As if crocodiles couldn’t be any more intimidating, the saltwater crocodile is the largest reptile on earth, reaching impressive lengths of up to 6 meters and maxing the scales at 1500 kilograms. There are even historical reports of salties reaching around 6.2 meters, and skulls found indicate that they once reached frankly monstrous sizes of 7 meters! In the 20th century, many saltwater crocodiles were hunted for their skin, with the largest preferentially taken, so these huge sizes are no longer seen. These enormous reptiles can be found cruising throughout mangrove swamps, river deltas, estuaries and oceans in Eastern India, Southeast Asia and Australia. In the tropical wet season,  saltwater crocodiles will spend their time in swamps and rivers, and in the dry season they can be found in estuaries.
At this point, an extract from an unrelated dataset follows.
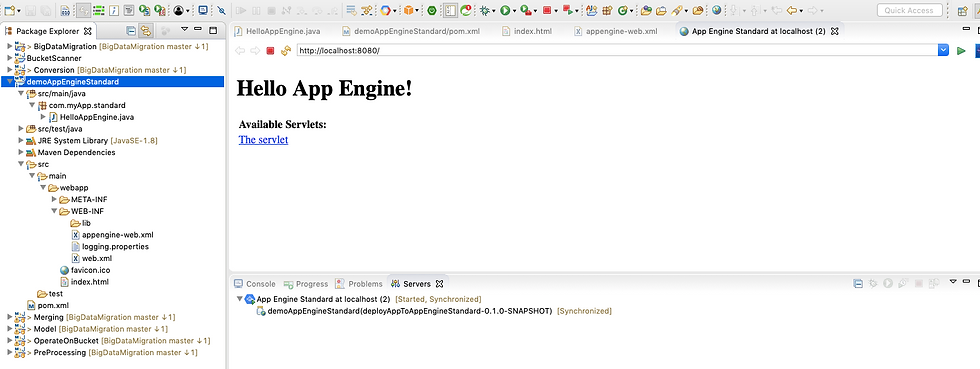This screenshot has height=369, width=980.
Task: Refresh the internal browser page
Action: click(286, 51)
Unlike other crocodile species, which are generally very social and share food and basking spots, saltwater crocodiles are very competitive over their territories, with dominant males snapping up (no pun intended) the best locations on river banks, pushing less dominant crocs to smaller river systems and into the oceans. 

They will prey on almost all animals, fish, crustaceans, mammals (and yes that includes humans!) reptiles, birds and even other large predators like sharks!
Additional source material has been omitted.